For a practical example of what to serialize in a custom Document Store, consider a database client you created using an IP address and a database name. When constructing the dictionary to return in `to_dict`, you would store the IP address and the database name, not the database client instance.
### Secrets Management
There's a likelihood that users will need to provide sensitive data, such as passwords, API keys, or private URLs, to create a Document Store instance. This sensitive data could potentially be leaked if it's passed around in plain text.
Haystack has a specific way to wrap sensitive data into special objects called Secrets. This prevents the data from being leaked during serialization roundtrips. We strongly recommend using this feature extensively for data security (better safe than sorry!).
You can read more about Secret Management in Haystack [documentation](../secret-management.mdx).
### Testing
Haystack comes with some testing functionalities you can use in a custom Document Store. In particular, an empty class inheriting from `DocumentStoreBaseTests` would already run the standard tests that any Document Store is expected to pass in order to work properly.
### Implementation Tips
- The best way to learn how to write a custom Document Store is to look at the existing ones: the `InMemoryDocumentStore`, which is part of Haystack, or the [`ElasticsearchDocumentStore`](https://github.com/deepset-ai/haystack-core-integrations/tree/main/integrations/elasticsearch), which is a Core Integration, are good places to start.
- When starting from scratch, it might be easier to create the four CRUD methods of the `DocumentStore` protocol one at a time and test them one at a time as well. For example:
1. Implement the logic for `count_documents`.

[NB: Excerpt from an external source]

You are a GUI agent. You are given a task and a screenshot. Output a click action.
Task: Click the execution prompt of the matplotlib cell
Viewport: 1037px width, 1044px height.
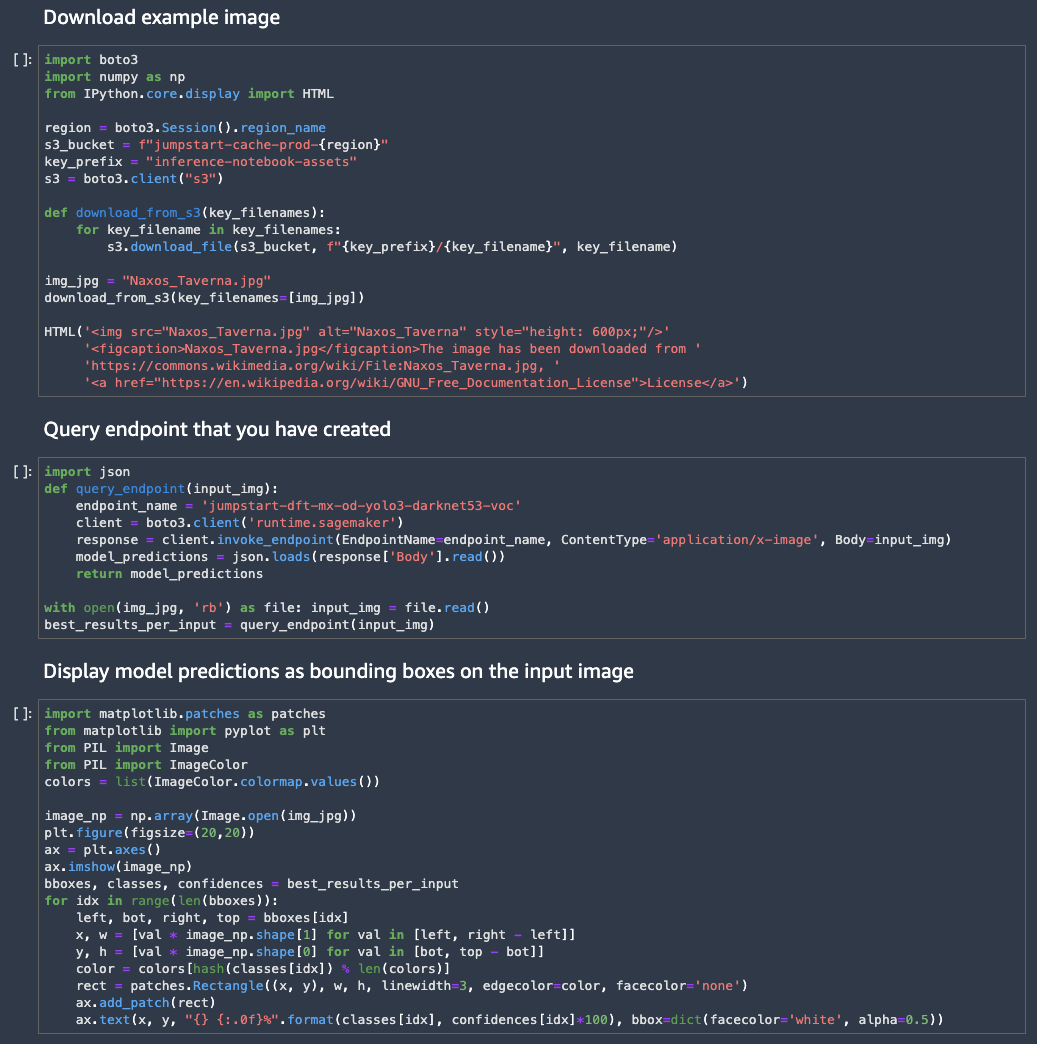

2. In your `test_document_store.py` module, define the test class `TestDocumentStore(CountDocumentsTest)`. Note how we only inherit from the specific testing mix-in `CountDocumentsTest`.
3. Make the tests pass.
4. Implement the logic for `write_documents`.
5. Change `test_document_store.py` so that your class now also derives from the `WriteDocumentsTest` mix-in: `TestDocumentStore(CountDocumentsTest, WriteDocumentsTest)`.
6. Keep iterating with the remaining methods.
- Having a notebook where users can try out your Document Store in a full pipeline can really help adoption, and its a great source of documentation. Our [haystack-cookbook](https://github.com/deepset-ai/haystack-cookbook) repository has good visibility, and we encourage contributors to create a PR and add their own.
Verifying that the implementation meets all `DocumentStoreBaseTests` [tests](https://github.com/deepset-ai/haystack/blob/main/haystack/testing/document_store.py) is the minimum requirement for a custom Document Store to be consistent with the rest of the Haystack ecosystem.
But, ideally making it compatible with the ``DocumentStoreBaseExtendedTests`` tests is a good way to ensure that your Document Store meets all the common used functionalities that users expect from a Document Store, such as `delete_all_documents` or `update_by_filter`.
If the technology you are using for your Document Store supports asynchronous operations, we recommend implementing `async` versions of the methods in the `DocumentStore` protocol as well. This allows users to take advantage of async features in their applications and pipelines, improving performance and scalability.
## Get Featured on the Integrations Page
The [Integrations web page](https://haystack.deepset.ai/integrations) makes Haystack integrations visible to the community, and its a great opportunity to showcase your work. Once your Document Store is usable and properly packaged, you can open a pull request in the [haystack-integrations](https://github.com/deepset-ai/haystack-integrations) GitHub repository to add an integration tile.
See the [integrations documentation page](../integrations.mdx#how-do-i-showcase-my-integration) for more details.